▶
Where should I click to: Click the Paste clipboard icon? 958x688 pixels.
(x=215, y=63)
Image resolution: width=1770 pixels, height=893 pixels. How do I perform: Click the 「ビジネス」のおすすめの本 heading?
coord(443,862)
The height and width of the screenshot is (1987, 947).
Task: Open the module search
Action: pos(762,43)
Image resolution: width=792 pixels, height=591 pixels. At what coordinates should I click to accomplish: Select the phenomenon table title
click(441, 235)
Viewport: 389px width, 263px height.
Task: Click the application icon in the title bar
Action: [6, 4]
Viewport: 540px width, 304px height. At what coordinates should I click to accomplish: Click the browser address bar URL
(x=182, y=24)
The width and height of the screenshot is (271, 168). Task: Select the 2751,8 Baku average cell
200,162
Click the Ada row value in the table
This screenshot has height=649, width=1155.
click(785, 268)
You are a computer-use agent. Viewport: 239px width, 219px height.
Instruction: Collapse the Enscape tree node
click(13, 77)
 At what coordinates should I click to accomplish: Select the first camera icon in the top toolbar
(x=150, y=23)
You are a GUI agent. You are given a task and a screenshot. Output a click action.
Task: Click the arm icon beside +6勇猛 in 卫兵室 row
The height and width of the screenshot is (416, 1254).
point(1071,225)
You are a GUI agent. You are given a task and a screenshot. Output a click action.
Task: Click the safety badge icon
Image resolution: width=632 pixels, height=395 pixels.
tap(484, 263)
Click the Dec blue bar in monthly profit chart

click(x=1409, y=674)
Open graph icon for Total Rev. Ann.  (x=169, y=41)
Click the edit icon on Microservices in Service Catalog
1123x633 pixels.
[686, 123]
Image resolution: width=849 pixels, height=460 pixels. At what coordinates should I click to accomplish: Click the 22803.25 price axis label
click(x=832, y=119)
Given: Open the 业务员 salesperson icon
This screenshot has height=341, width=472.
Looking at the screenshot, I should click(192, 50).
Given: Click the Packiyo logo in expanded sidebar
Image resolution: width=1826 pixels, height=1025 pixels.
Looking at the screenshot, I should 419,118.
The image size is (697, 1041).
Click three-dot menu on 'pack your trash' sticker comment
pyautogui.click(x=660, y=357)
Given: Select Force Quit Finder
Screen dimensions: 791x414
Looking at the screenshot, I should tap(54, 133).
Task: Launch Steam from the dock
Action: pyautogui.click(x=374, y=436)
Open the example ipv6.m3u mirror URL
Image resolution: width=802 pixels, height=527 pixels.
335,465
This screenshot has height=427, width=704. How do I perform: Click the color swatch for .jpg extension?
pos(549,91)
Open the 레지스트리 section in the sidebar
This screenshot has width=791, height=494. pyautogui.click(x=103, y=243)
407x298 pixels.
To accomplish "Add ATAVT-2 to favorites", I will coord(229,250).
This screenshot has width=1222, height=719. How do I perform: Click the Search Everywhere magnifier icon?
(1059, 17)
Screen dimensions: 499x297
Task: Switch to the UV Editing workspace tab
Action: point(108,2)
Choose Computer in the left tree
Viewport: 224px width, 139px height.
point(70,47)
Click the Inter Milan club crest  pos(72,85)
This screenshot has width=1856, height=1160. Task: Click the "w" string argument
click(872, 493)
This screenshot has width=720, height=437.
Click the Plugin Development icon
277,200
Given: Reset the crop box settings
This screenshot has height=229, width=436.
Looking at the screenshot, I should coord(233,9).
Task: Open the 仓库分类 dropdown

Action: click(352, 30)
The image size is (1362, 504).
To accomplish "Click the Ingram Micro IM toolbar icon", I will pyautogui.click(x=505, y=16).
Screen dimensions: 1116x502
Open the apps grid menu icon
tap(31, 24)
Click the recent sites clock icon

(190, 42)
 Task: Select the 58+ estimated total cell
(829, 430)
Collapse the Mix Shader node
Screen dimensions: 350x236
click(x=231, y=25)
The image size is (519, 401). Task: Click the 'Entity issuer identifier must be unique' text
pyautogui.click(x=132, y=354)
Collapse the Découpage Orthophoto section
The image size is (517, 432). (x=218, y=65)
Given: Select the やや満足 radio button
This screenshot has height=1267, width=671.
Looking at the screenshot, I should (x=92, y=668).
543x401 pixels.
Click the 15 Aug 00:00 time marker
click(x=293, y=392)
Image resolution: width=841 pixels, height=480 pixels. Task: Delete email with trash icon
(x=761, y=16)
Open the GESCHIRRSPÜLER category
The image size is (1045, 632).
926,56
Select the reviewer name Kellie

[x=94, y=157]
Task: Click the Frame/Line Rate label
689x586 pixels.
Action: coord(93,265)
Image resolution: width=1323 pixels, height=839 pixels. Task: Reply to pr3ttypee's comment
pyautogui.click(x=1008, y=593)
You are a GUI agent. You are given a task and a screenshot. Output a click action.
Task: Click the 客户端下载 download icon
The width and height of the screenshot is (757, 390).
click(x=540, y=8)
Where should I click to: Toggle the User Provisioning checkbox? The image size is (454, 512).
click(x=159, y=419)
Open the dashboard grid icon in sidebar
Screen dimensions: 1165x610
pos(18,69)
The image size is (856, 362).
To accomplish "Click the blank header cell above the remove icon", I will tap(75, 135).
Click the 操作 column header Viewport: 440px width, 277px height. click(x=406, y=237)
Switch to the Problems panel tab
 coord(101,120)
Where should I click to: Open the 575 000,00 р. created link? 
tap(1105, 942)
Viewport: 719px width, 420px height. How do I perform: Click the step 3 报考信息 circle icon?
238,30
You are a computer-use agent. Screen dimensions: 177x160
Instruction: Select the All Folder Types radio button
◀
● **What to produce**
Render every line of the data above as a JSON list of strings, one string per line, omitting blank lines.

● **In response**
[
  "Where should I click to: Click the Paste clipboard icon? 958x688 pixels.",
  "(x=215, y=63)",
  "Image resolution: width=1770 pixels, height=893 pixels. How do I perform: Click the 「ビジネス」のおすすめの本 heading?",
  "coord(443,862)",
  "The height and width of the screenshot is (1987, 947).",
  "Task: Open the module search",
  "Action: pos(762,43)",
  "Image resolution: width=792 pixels, height=591 pixels. At what coordinates should I click to accomplish: Select the phenomenon table title",
  "click(441, 235)",
  "Viewport: 389px width, 263px height.",
  "Task: Click the application icon in the title bar",
  "Action: [6, 4]",
  "Viewport: 540px width, 304px height. At what coordinates should I click to accomplish: Click the browser address bar URL",
  "(x=182, y=24)",
  "The width and height of the screenshot is (271, 168). Task: Select the 2751,8 Baku average cell",
  "200,162",
  "Click the Ada row value in the table",
  "This screenshot has height=649, width=1155.",
  "click(785, 268)",
  "You are a computer-use agent. Viewport: 239px width, 219px height.",
  "Instruction: Collapse the Enscape tree node",
  "click(13, 77)",
  " At what coordinates should I click to accomplish: Select the first camera icon in the top toolbar",
  "(x=150, y=23)",
  "You are a GUI agent. You are given a task and a screenshot. Output a click action.",
  "Task: Click the arm icon beside +6勇猛 in 卫兵室 row",
  "The height and width of the screenshot is (416, 1254).",
  "point(1071,225)",
  "You are a GUI agent. You are given a task and a screenshot. Output a click action.",
  "Task: Click the safety badge icon",
  "Image resolution: width=632 pixels, height=395 pixels.",
  "tap(484, 263)",
  "Click the Dec blue bar in monthly profit chart",
  "click(x=1409, y=674)",
  "Open graph icon for Total Rev. Ann.  (x=169, y=41)",
  "Click the edit icon on Microservices in Service Catalog",
  "1123x633 pixels.",
  "[686, 123]",
  "Image resolution: width=849 pixels, height=460 pixels. At what coordinates should I click to accomplish: Click the 22803.25 price axis label",
  "click(x=832, y=119)",
  "Given: Open the 业务员 salesperson icon",
  "This screenshot has height=341, width=472.",
  "Looking at the screenshot, I should click(192, 50).",
  "Given: Click the Packiyo logo in expanded sidebar",
  "Image resolution: width=1826 pixels, height=1025 pixels.",
  "Looking at the screenshot, I should 419,118.",
  "The image size is (697, 1041).",
  "Click three-dot menu on 'pack your trash' sticker comment",
  "pyautogui.click(x=660, y=357)",
  "Given: Select Force Quit Finder",
  "Screen dimensions: 791x414",
  "Looking at the screenshot, I should tap(54, 133).",
  "Task: Launch Steam from the dock",
  "Action: pyautogui.click(x=374, y=436)",
  "Open the example ipv6.m3u mirror URL",
  "Image resolution: width=802 pixels, height=527 pixels.",
  "335,465",
  "This screenshot has height=427, width=704. How do I perform: Click the color swatch for .jpg extension?",
  "pos(549,91)",
  "Open the 레지스트리 section in the sidebar",
  "This screenshot has width=791, height=494. pyautogui.click(x=103, y=243)",
  "407x298 pixels.",
  "To accomplish \"Add ATAVT-2 to favorites\", I will coord(229,250).",
  "This screenshot has width=1222, height=719. How do I perform: Click the Search Everywhere magnifier icon?",
  "(1059, 17)",
  "Screen dimensions: 499x297",
  "Task: Switch to the UV Editing workspace tab",
  "Action: point(108,2)",
  "Choose Computer in the left tree",
  "Viewport: 224px width, 139px height.",
  "point(70,47)",
  "Click the Inter Milan club crest  pos(72,85)",
  "This screenshot has width=1856, height=1160. Task: Click the \"w\" string argument",
  "click(872, 493)",
  "This screenshot has width=720, height=437.",
  "Click the Plugin Development icon",
  "277,200",
  "Given: Reset the crop box settings",
  "This screenshot has height=229, width=436.",
  "Looking at the screenshot, I should coord(233,9).",
  "Task: Open the 仓库分类 dropdown",
  "Action: click(352, 30)",
  "The image size is (1362, 504).",
  "To accomplish \"Click the Ingram Micro IM toolbar icon\", I will pyautogui.click(x=505, y=16).",
  "Screen dimensions: 1116x502",
  "Open the apps grid menu icon",
  "tap(31, 24)",
  "Click the recent sites clock icon",
  "(190, 42)",
  " Task: Select the 58+ estimated total cell",
  "(829, 430)",
  "Collapse the Mix Shader node",
  "Screen dimensions: 350x236",
  "click(x=231, y=25)",
  "The image size is (519, 401). Task: Click the 'Entity issuer identifier must be unique' text",
  "pyautogui.click(x=132, y=354)",
  "Collapse the Découpage Orthophoto section",
  "The image size is (517, 432). (x=218, y=65)",
  "Given: Select the やや満足 radio button",
  "This screenshot has height=1267, width=671.",
  "Looking at the screenshot, I should (x=92, y=668).",
  "543x401 pixels.",
  "Click the 15 Aug 00:00 time marker",
  "click(x=293, y=392)",
  "Image resolution: width=841 pixels, height=480 pixels. Task: Delete email with trash icon",
  "(x=761, y=16)",
  "Open the GESCHIRRSPÜLER category",
  "The image size is (1045, 632).",
  "926,56",
  "Select the reviewer name Kellie",
  "[x=94, y=157]",
  "Task: Click the Frame/Line Rate label",
  "689x586 pixels.",
  "Action: coord(93,265)",
  "Image resolution: width=1323 pixels, height=839 pixels. Task: Reply to pr3ttypee's comment",
  "pyautogui.click(x=1008, y=593)",
  "You are a GUI agent. You are given a task and a screenshot. Output a click action.",
  "Task: Click the 客户端下载 download icon",
  "The width and height of the screenshot is (757, 390).",
  "click(x=540, y=8)",
  "Where should I click to: Toggle the User Provisioning checkbox? The image size is (454, 512).",
  "click(x=159, y=419)",
  "Open the dashboard grid icon in sidebar",
  "Screen dimensions: 1165x610",
  "pos(18,69)",
  "The image size is (856, 362).",
  "To accomplish \"Click the blank header cell above the remove icon\", I will tap(75, 135).",
  "Click the 操作 column header Viewport: 440px width, 277px height. click(x=406, y=237)",
  "Switch to the Problems panel tab",
  " coord(101,120)",
  "Where should I click to: Open the 575 000,00 р. created link? ",
  "tap(1105, 942)",
  "Viewport: 719px width, 420px height. How do I perform: Click the step 3 报考信息 circle icon?",
  "238,30",
  "You are a computer-use agent. Screen dimensions: 177x160",
  "Instruction: Select the All Folder Types radio button"
]